Любови Дмитриевне Менделеевой, дочери профессора Менделеева, автора знаменитой таблицы, эти люди, которых на французский манер называли декадентами, казались странными и непонятными. Они мечтали придумать жизнь заново, создать мир, совсем не похожий на тот, который существовал раньше. Каким именно должен быть этот обновленный мир – никто толком не представлял, но только другим, совсем другим… И они творили его, этот «другой» мир, не только в своих стихах, но и в самой своей жизни, что порой бывает весьма опасно… По большому счету «жизнь по новым законам» выражалась в повальном увлечении кокаином и всевозможными диковинными вариациями отношений с женщинами, будь-то «браки втроем» (такие, как у четы Виардо и Тургенева; Мережковского, Гиппиус и Философова; позже – Бриков и Маяковского), или ритуальными «астартическими» оргиями у Вячеслава Иванова, или женопоклонничество и одержимость девственностью у последователей поэта Владимира Соловьева, к которым относил себя и Блок…
Однако все рано или поздно заканчивается, и Блоки возвращаются в Петербург. Но… Столь горячо любимый город на этот раз разочаровывает его. Более того, он всей душой ощущает, как холоден и отстранен этот город, как тоскливо и одиноко в нем. Блок скучает по Москве, где ждал его восторженный Сережа Соловьев и где «цвел сердцем» Белый. А здесь… Все изменилось. А главное, Любовь Дмитриевна. Его стихи о Прекрасной Даме были закончены, и свершилось то, что смутно предчувствовал он в 1902 году, то, чего он так боялся:
Хотя… Этого и следовало ожидать. Последние несколько лет Блок жил мистикой, романтической поэзией, и все это было связано только с ней, только с Любовью Дмитриевной. А ныне… Ныне они исчерпаны. И в то время, когда в издательстве «Гриф» выходят «Стихи о Прекрасной Даме», Блок переживает внутренний переворот. А что же Любовь Дмитриевна? А впрочем, пусть она сама расскажет о первых годах своего брака и о том, чем Андрей Белый взволновал ее сердце.

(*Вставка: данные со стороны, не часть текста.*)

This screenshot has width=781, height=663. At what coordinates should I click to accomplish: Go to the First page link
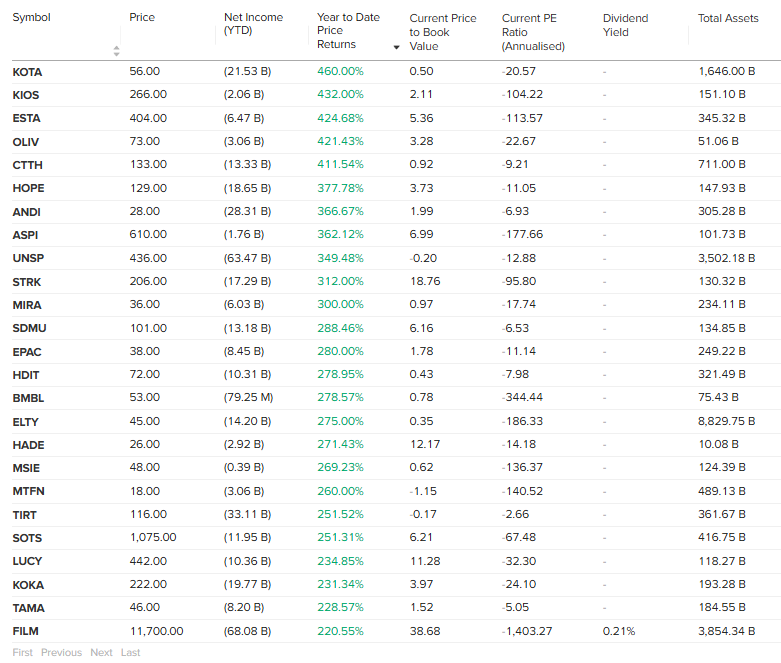[22, 652]
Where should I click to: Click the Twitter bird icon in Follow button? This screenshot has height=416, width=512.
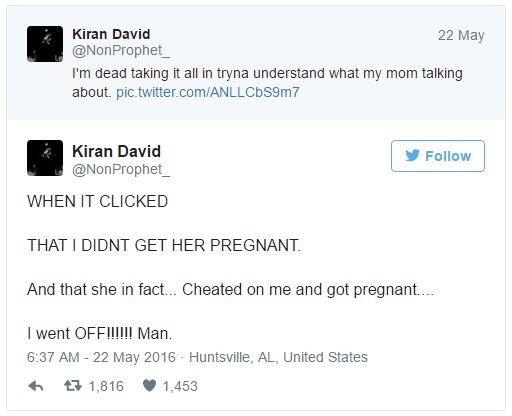tap(412, 156)
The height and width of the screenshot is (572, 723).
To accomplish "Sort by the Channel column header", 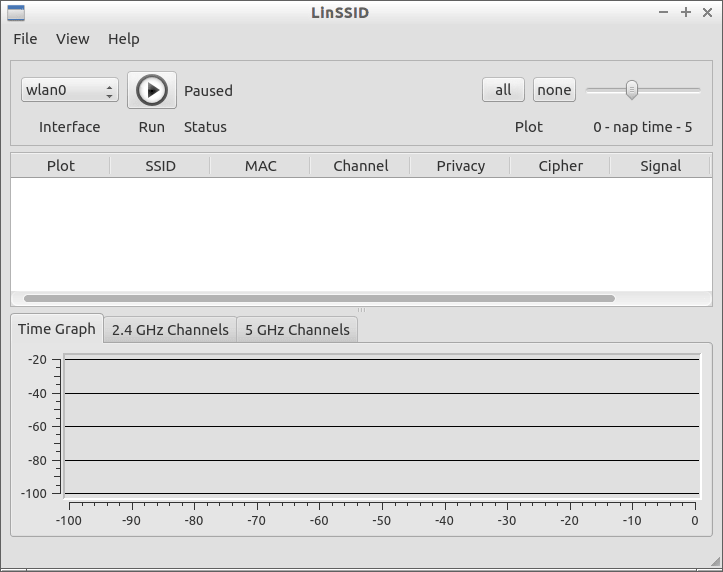I will pyautogui.click(x=360, y=166).
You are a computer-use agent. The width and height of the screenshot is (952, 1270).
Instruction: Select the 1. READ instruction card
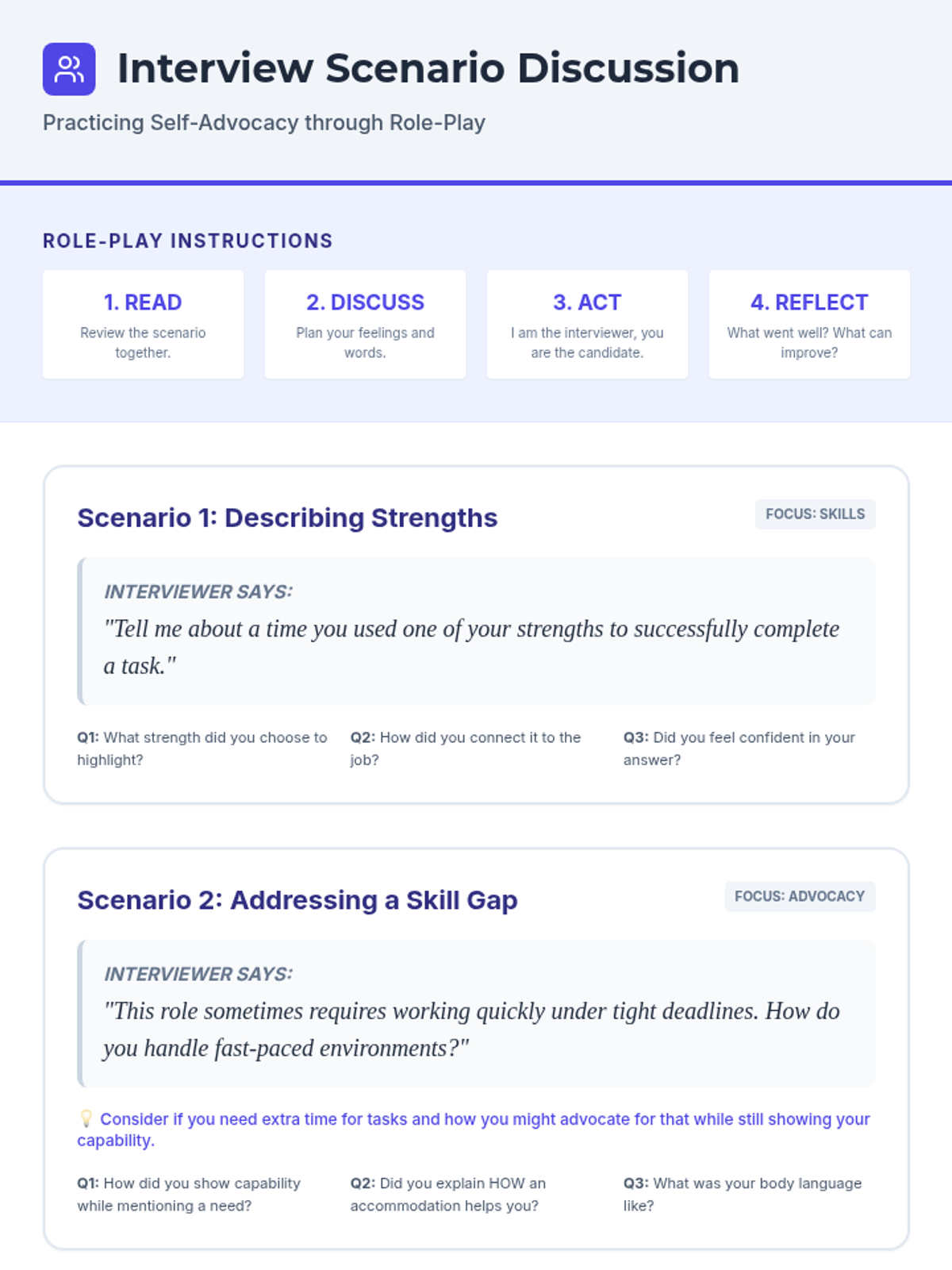[143, 325]
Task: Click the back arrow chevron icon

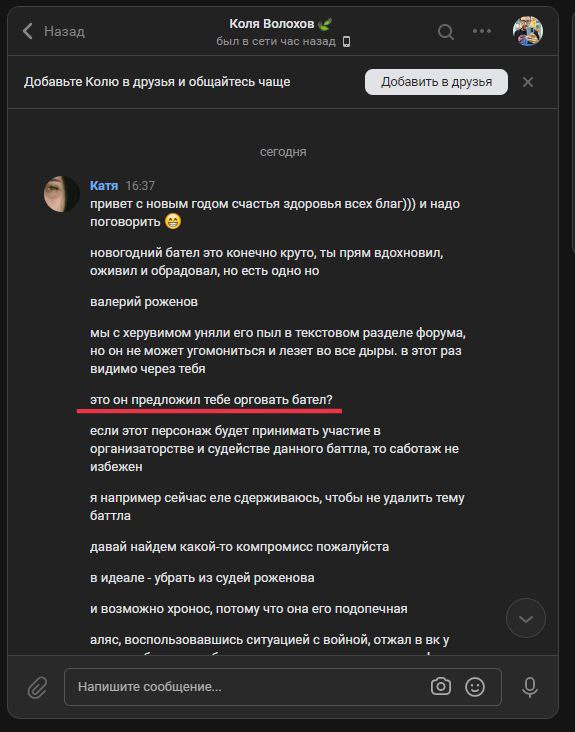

«Конечно, не муж и не жена. О Господи! Какой он муж и какая [я] уж это была жена! В этом отношении и был прав А. Белый, который разрывался от отчаянья, находя в наших отношениях с Сашей „ложь“. Но он ошибался, думая, что я и Саша[,] упорствуем в своем „браке“ из приличия, из трусости и невесть еще из чего. Конечно, он был прав, говоря, что только он [понимает] любит и ценит меня, живую женщину, что только он окружит эту меня тем [поклонением] „обожанием“, которого женщина ждет и хочет. Но Саша был прав по-другому (о, посколько более суровому, но и высокому), оставляя меня с собой. А я всегда широко пользовалась правом всякого человека выбирать не легчайший путь. Я не пошла на услаждение своих „женских“ (бабьих) [прав и] претензий, на счастливую жизнь [обожаемой] боготворимой любовницы. Отказавшись от этого первого, серьезного „искушения“, оставшись верной настоящей и трудной моей любви, я потом [уже] легко отдавала дань всем встречавшимся влюбленностям – это был уже не вопрос, курс был взят определенный, парус направлен, „дрейф“ в сторону
За это я иногда впоследствии и ненавидела А. Белого: он сбил меня с моей надежной, самоуверенной позиции. Я по-детски непоколебимо верила в единственность моей любви и в свою незыблемую верность, в то, что отношения наши с Сашей „потом“ наладятся».